Cerebras published an unusually honest account of how they built their internal knowledge base. It answers fifteen thousand questions a day, three months after launch, and the consumers are not just employees — automations and agents query it too. The engineering is genuinely good and unusually concrete: threads distilled into searchable form before embedding, four retrieval signals fused because no single scorer can be trusted alone, age decay because Slack answers expire. They name three pillars: a platform for collecting data, a platform for querying it, and a layer that enforces authentication and authorization with auditing. The first two pillars get several thousand words. The third gets one sentence.
That asymmetry is the interesting part, because it is about to be replicated everywhere. When a human searches a knowledge base, weak retrieval is an annoyance — the human notices the answer smells stale, cross-checks, asks a colleague. When an agent consumes the same knowledge base as ground truth, retrieval quality stops being a product metric and becomes a control. The agent does not have the human’s instinct for staleness. It takes what the retrieval layer returns and acts on it — writes the code, files the response, routes the escalation. Whatever the index believes, downstream systems now believe.

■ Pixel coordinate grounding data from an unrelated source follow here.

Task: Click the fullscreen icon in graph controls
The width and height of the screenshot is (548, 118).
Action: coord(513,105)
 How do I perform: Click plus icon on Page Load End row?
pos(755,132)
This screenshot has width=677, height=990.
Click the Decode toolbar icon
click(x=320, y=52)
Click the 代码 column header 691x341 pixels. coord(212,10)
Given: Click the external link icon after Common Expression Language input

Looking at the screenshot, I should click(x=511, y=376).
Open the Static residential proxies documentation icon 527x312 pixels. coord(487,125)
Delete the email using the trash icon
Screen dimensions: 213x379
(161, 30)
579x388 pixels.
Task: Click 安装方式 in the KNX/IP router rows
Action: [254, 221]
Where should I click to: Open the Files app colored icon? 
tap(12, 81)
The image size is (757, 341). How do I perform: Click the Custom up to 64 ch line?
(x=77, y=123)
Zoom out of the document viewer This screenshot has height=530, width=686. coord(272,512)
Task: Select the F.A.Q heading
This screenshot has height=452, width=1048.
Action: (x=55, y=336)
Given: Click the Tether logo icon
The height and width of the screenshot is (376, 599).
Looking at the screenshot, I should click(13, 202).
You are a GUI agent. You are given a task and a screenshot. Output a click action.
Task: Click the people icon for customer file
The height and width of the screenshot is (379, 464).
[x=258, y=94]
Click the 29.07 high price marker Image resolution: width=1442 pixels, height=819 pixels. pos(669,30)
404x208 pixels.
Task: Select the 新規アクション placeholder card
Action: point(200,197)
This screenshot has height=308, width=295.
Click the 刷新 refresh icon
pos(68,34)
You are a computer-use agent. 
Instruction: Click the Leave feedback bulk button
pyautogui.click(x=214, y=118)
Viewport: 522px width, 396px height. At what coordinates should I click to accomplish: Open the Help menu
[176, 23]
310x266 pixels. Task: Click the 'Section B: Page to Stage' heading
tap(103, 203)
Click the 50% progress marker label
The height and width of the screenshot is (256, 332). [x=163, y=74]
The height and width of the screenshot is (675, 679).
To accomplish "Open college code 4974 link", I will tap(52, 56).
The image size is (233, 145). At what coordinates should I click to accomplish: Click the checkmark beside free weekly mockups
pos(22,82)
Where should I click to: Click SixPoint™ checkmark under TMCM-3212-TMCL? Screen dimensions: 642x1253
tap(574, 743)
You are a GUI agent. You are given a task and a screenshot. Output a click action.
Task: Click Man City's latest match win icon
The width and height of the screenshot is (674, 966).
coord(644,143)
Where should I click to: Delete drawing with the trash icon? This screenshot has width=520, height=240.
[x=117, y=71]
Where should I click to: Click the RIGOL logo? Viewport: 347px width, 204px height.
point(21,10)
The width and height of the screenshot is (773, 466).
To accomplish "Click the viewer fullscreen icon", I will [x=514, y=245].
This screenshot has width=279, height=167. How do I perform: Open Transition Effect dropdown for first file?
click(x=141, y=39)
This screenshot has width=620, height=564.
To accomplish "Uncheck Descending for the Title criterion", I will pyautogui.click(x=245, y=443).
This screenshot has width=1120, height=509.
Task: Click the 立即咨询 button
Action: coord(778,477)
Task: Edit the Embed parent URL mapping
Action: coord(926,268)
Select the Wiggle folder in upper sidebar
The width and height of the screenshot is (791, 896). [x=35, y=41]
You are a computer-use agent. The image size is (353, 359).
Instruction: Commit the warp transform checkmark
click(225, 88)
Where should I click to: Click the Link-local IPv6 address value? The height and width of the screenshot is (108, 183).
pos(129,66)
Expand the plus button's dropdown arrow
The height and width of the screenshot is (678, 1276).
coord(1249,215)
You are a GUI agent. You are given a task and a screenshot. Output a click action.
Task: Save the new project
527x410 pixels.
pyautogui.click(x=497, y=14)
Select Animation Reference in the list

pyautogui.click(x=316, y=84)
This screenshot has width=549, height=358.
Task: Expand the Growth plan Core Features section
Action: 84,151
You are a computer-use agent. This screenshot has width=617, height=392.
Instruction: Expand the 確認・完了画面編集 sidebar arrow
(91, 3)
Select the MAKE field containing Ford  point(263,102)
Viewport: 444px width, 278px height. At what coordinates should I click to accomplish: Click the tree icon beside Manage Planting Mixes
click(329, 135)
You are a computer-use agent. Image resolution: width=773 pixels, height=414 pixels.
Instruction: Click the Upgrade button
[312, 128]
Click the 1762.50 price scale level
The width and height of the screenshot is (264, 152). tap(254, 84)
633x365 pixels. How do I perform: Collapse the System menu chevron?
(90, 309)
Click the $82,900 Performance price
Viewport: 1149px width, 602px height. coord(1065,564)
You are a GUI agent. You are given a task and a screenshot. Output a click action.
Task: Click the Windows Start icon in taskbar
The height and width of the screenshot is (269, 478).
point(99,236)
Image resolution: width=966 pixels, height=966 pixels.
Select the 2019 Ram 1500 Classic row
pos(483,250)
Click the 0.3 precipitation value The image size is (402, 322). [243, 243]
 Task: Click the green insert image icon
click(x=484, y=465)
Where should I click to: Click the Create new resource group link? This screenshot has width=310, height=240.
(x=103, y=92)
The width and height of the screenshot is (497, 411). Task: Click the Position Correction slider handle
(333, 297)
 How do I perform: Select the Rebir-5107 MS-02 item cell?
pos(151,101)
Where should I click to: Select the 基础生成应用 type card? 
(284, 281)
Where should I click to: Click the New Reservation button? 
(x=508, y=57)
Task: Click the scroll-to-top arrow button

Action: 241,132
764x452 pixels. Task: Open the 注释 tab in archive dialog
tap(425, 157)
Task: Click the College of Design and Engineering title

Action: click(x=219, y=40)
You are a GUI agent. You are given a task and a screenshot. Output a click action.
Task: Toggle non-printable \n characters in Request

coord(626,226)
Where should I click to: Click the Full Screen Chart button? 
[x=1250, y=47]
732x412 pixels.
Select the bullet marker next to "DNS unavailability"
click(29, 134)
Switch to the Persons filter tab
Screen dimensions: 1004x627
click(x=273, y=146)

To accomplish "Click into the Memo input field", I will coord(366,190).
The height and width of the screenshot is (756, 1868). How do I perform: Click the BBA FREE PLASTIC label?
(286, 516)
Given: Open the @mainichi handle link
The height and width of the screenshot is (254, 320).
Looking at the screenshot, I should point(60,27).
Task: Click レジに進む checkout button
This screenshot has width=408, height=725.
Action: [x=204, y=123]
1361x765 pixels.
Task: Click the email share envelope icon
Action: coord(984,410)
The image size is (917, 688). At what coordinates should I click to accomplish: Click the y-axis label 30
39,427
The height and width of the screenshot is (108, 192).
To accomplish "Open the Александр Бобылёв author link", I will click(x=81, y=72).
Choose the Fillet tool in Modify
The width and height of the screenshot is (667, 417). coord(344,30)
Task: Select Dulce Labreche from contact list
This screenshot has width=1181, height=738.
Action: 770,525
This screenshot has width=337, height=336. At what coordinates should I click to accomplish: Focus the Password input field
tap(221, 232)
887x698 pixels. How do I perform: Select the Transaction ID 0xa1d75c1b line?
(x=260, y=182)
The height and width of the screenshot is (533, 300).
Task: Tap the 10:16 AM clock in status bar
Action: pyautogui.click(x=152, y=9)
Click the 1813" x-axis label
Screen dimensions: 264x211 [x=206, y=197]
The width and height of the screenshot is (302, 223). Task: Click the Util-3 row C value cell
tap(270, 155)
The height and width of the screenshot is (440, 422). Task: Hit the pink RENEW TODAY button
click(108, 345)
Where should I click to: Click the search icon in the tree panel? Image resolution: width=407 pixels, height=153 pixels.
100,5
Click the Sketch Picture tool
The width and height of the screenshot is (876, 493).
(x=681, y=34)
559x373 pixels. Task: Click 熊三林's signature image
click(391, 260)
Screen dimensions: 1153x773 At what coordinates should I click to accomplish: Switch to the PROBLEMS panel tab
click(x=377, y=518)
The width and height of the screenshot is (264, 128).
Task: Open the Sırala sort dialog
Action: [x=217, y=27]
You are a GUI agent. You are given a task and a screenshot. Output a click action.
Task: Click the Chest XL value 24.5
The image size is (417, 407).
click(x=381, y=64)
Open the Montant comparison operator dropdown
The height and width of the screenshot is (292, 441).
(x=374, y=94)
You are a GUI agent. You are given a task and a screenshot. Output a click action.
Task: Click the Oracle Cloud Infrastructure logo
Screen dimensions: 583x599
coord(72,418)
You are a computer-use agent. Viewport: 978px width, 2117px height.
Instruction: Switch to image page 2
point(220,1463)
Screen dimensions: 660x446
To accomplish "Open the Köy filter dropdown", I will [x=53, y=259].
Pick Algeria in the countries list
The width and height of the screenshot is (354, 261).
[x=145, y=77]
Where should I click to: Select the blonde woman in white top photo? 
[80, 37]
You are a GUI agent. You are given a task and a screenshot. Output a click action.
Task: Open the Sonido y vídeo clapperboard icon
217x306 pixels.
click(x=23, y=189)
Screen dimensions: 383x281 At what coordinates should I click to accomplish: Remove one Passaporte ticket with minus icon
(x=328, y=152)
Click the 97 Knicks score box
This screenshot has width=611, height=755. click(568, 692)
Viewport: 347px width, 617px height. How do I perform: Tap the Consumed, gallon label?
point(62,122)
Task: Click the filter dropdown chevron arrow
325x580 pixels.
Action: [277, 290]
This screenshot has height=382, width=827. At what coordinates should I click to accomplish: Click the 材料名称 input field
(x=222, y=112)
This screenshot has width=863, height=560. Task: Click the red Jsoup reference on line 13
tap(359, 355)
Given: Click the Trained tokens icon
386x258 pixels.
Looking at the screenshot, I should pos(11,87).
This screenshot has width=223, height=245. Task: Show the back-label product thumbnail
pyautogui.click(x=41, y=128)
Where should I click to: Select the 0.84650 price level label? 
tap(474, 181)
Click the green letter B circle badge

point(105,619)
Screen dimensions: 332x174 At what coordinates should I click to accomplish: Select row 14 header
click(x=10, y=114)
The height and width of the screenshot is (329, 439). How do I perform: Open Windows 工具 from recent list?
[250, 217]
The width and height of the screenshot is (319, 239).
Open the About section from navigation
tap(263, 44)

Look at what the engineering itself concedes. Cerebras built age decay into their ranking because two threads can answer the same question and the six-month-old one may describe infrastructure that no longer exists. That is a correctness control, built by engineers because bad answers annoyed people. But nobody is testing it the way you would test a control: what is the acceptable staleness rate, who accepts it, and how would you detect drift? The published evidence that the system works is usage volume. Fifteen thousand questions a day tells you people find it useful. It tells you nothing about how often it is confidently wrong, and confident wrongness is precisely the failure mode that matters once agents are the consumers.
Permissions are the second gap. A retrieval layer that spans Slack, code, documents, and personnel expertise — their who_knows tool returns people — is a need-to-know collapse waiting to happen. Per-source access control that made sense when humans queried one system at a time composes differently when a single agent holds grants across all of them and a single question fans out in parallel. Authorization needs to be asserted per query, at retrieval time, against the human on whose behalf the agent is acting. Cerebras may well do this. The point is that the essay — the honest, detailed, engineering-proud essay — did not consider it worth describing, and the hundred enterprises about to copy the architecture will copy the emphasis too.
None of this is a criticism of Cerebras. They solved the hard engineering problem and published real numbers and real thresholds, which almost nobody does. It is an observation about sequencing: the agent-facing layer becomes control infrastructure before anyone names it a control. The same thing is happening with agents that gate code review and incident escalation — the gate gets assured never, because it arrived as a productivity feature. Retrieval is following the same path. If your organisation is building a knowledge base that agents will consume, the assurance work is not a later phase. Retrieval quality needs an evaluation protocol with an acceptance bar, not a usage dashboard. Freshness needs an owner, because expiry is a property of knowledge, not a ranking heuristic. And authorization needs to hold at query time for the person behind the agent, not the service account in front of it. The engineering essay for that layer is the one nobody has written yet.